* _TASK BRIEF_
Below are some records. Quote exactly the lines from the one that contains "Task: Open the chart settings gear icon" through the last, both included, and leave out the pictures.

DATA PROVIDED Block Start

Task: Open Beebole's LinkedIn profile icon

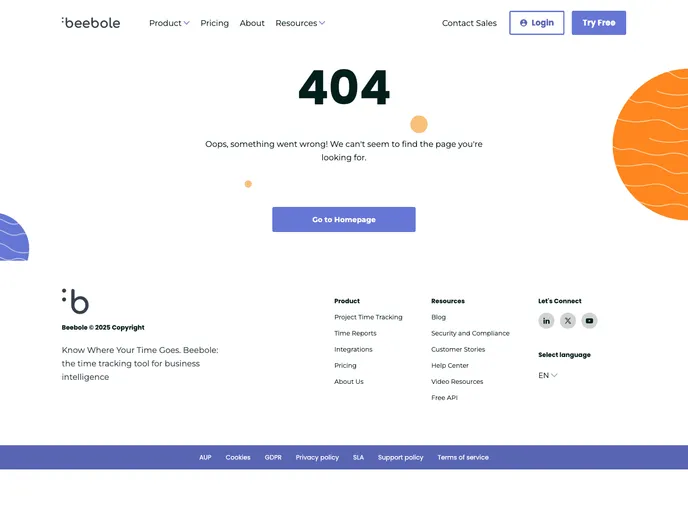Action: (546, 321)
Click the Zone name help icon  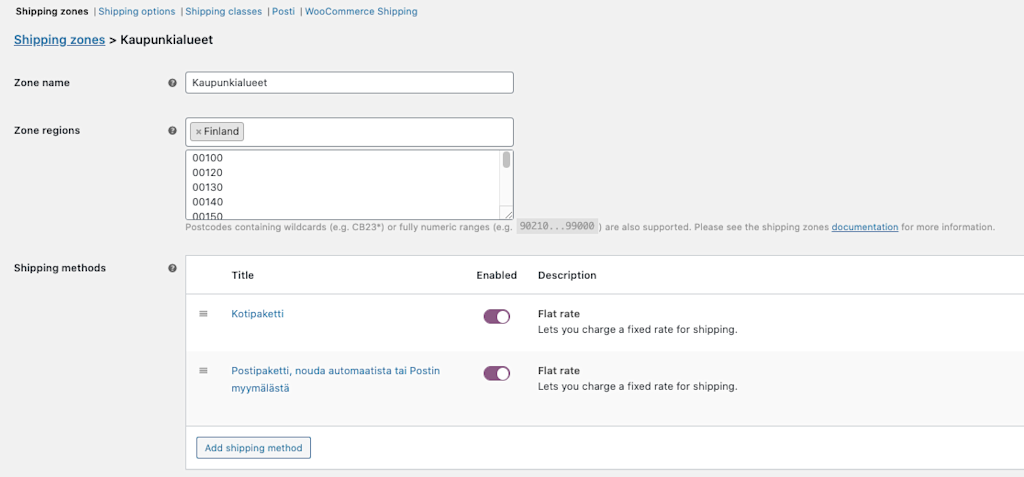click(x=172, y=83)
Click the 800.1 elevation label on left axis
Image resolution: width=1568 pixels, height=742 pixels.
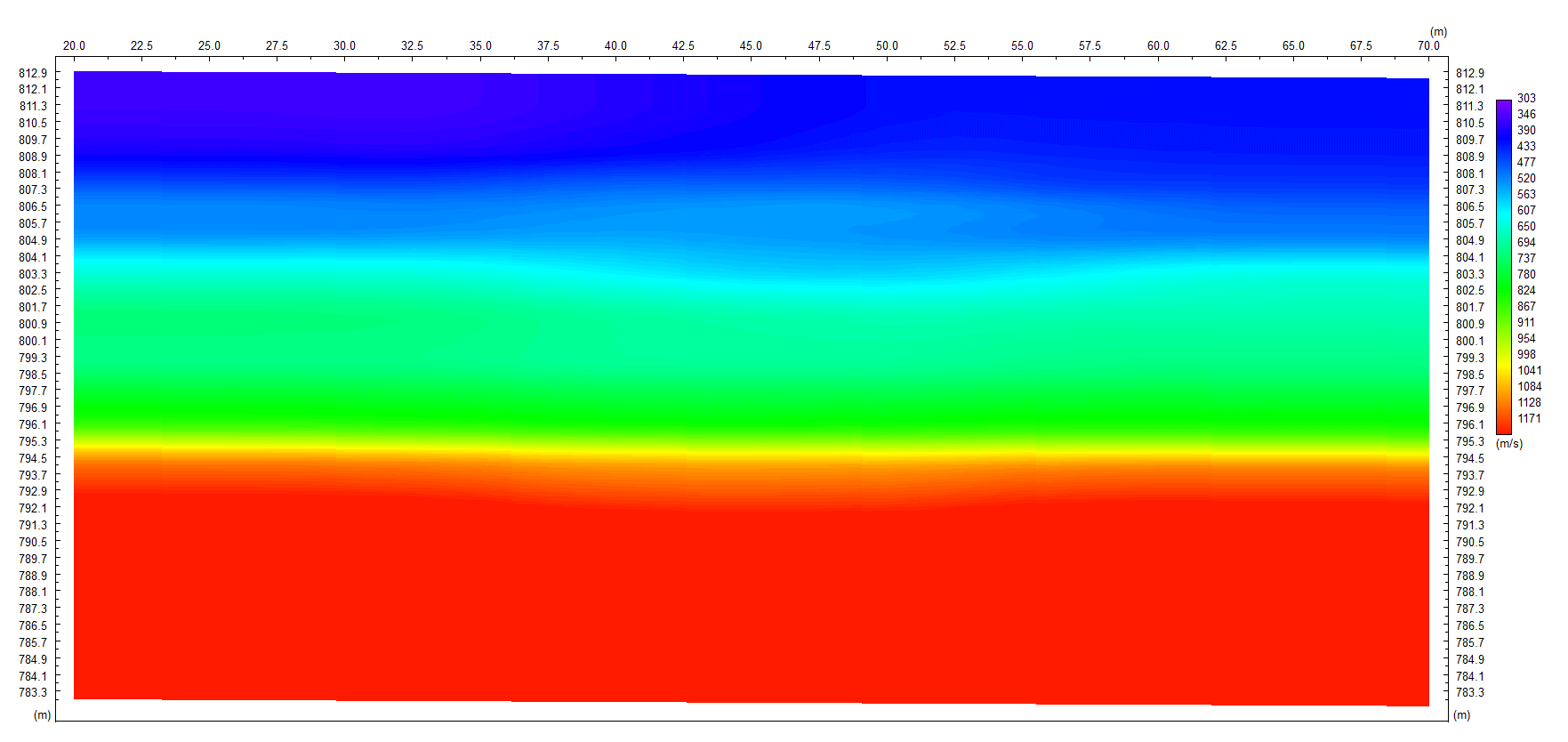pos(33,341)
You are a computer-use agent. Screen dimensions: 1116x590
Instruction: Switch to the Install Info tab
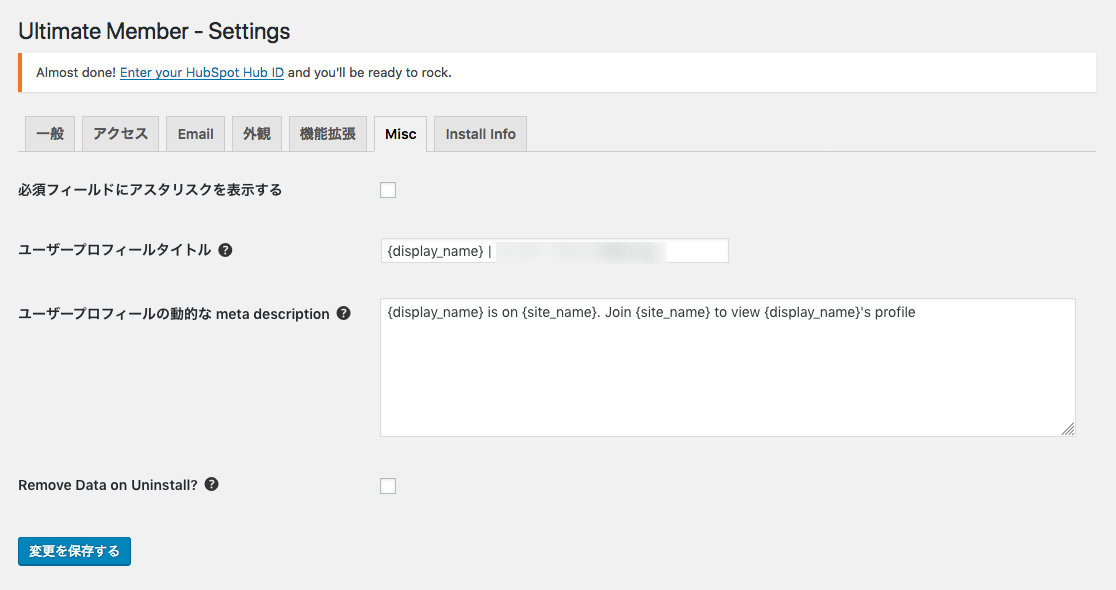point(480,134)
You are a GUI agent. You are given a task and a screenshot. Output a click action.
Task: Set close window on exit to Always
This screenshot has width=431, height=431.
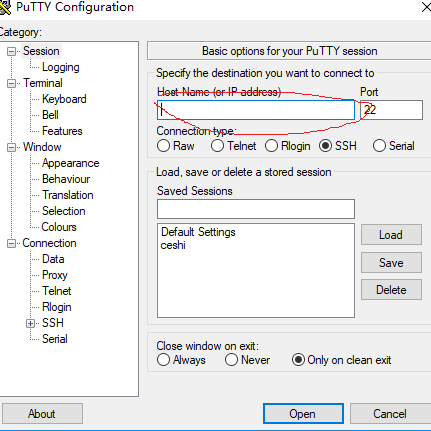pyautogui.click(x=163, y=360)
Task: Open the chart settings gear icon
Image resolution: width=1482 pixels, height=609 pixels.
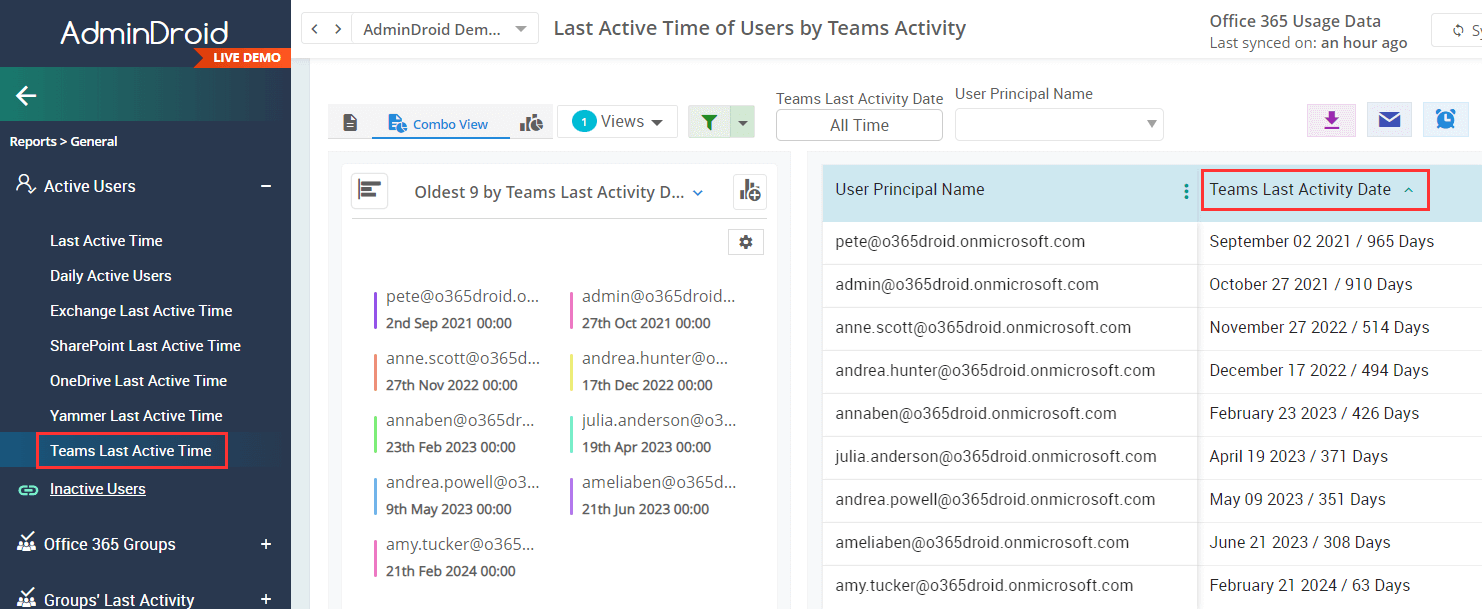Action: pos(745,241)
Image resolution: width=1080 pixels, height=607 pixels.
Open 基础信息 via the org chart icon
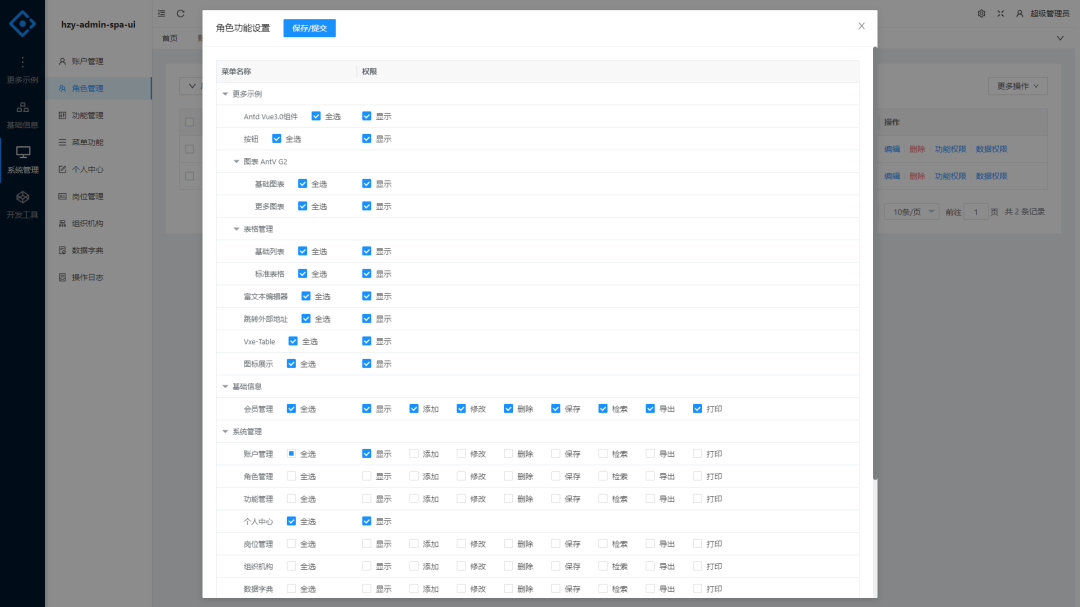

DATA PROVIDED Block End

* _SOLUTION_
Task: Open the chart settings gear icon
Image resolution: width=1482 pixels, height=609 pixels.
Action: pos(745,241)
Image resolution: width=1080 pixels, height=607 pixels.
Open 基础信息 via the org chart icon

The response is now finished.